* **Objective**
Can you arrange every line of the listing below as a Markdown table, with a Row column for the row number and a Line column for the line itself, leaving out any blank lines?

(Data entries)
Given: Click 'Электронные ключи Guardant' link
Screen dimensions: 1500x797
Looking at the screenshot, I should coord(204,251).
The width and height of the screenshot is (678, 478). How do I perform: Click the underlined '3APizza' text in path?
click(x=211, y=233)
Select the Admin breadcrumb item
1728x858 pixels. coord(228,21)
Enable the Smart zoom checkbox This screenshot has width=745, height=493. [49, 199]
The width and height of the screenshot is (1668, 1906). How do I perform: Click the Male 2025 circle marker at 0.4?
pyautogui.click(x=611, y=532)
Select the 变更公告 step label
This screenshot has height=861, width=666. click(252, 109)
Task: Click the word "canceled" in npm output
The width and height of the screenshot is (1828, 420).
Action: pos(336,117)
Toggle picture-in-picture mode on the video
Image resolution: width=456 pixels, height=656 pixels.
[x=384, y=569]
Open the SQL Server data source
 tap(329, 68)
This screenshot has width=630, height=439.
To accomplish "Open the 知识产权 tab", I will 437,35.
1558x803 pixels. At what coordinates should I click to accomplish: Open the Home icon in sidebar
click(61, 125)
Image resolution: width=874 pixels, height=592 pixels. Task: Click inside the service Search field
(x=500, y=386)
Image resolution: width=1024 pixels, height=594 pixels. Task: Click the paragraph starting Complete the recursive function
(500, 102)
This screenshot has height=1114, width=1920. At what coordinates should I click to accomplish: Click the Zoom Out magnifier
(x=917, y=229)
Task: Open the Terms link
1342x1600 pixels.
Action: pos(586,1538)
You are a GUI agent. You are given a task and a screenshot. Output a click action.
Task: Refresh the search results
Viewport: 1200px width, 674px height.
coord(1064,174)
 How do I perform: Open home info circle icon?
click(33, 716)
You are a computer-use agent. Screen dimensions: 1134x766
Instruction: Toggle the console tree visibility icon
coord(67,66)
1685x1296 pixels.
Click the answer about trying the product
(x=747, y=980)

* **Worked solution**
| Row | Line |
|---|---|
| 1 | Given: Click 'Электронные ключи Guardant' link |
| 2 | Screen dimensions: 1500x797 |
| 3 | Looking at the screenshot, I should coord(204,251). |
| 4 | The width and height of the screenshot is (678, 478). How do I perform: Click the underlined '3APizza' text in path? |
| 5 | click(x=211, y=233) |
| 6 | Select the Admin breadcrumb item |
| 7 | 1728x858 pixels. coord(228,21) |
| 8 | Enable the Smart zoom checkbox This screenshot has width=745, height=493. [49, 199] |
| 9 | The width and height of the screenshot is (1668, 1906). How do I perform: Click the Male 2025 circle marker at 0.4? |
| 10 | pyautogui.click(x=611, y=532) |
| 11 | Select the 变更公告 step label |
| 12 | This screenshot has height=861, width=666. click(252, 109) |
| 13 | Task: Click the word "canceled" in npm output |
| 14 | The width and height of the screenshot is (1828, 420). |
| 15 | Action: pos(336,117) |
| 16 | Toggle picture-in-picture mode on the video |
| 17 | Image resolution: width=456 pixels, height=656 pixels. |
| 18 | [x=384, y=569] |
| 19 | Open the SQL Server data source |
| 20 |  tap(329, 68) |
| 21 | This screenshot has width=630, height=439. |
| 22 | To accomplish "Open the 知识产权 tab", I will 437,35. |
| 23 | 1558x803 pixels. At what coordinates should I click to accomplish: Open the Home icon in sidebar |
| 24 | click(61, 125) |
| 25 | Image resolution: width=874 pixels, height=592 pixels. Task: Click inside the service Search field |
| 26 | (x=500, y=386) |
| 27 | Image resolution: width=1024 pixels, height=594 pixels. Task: Click the paragraph starting Complete the recursive function |
| 28 | (500, 102) |
| 29 | This screenshot has height=1114, width=1920. At what coordinates should I click to accomplish: Click the Zoom Out magnifier |
| 30 | (x=917, y=229) |
| 31 | Task: Open the Terms link |
| 32 | 1342x1600 pixels. |
| 33 | Action: pos(586,1538) |
| 34 | You are a GUI agent. You are given a task and a screenshot. Output a click action. |
| 35 | Task: Refresh the search results |
| 36 | Viewport: 1200px width, 674px height. |
| 37 | coord(1064,174) |
| 38 |  How do I perform: Open home info circle icon? |
| 39 | click(33, 716) |
| 40 | You are a computer-use agent. Screen dimensions: 1134x766 |
| 41 | Instruction: Toggle the console tree visibility icon |
| 42 | coord(67,66) |
| 43 | 1685x1296 pixels. |
| 44 | Click the answer about trying the product |
| 45 | (x=747, y=980) |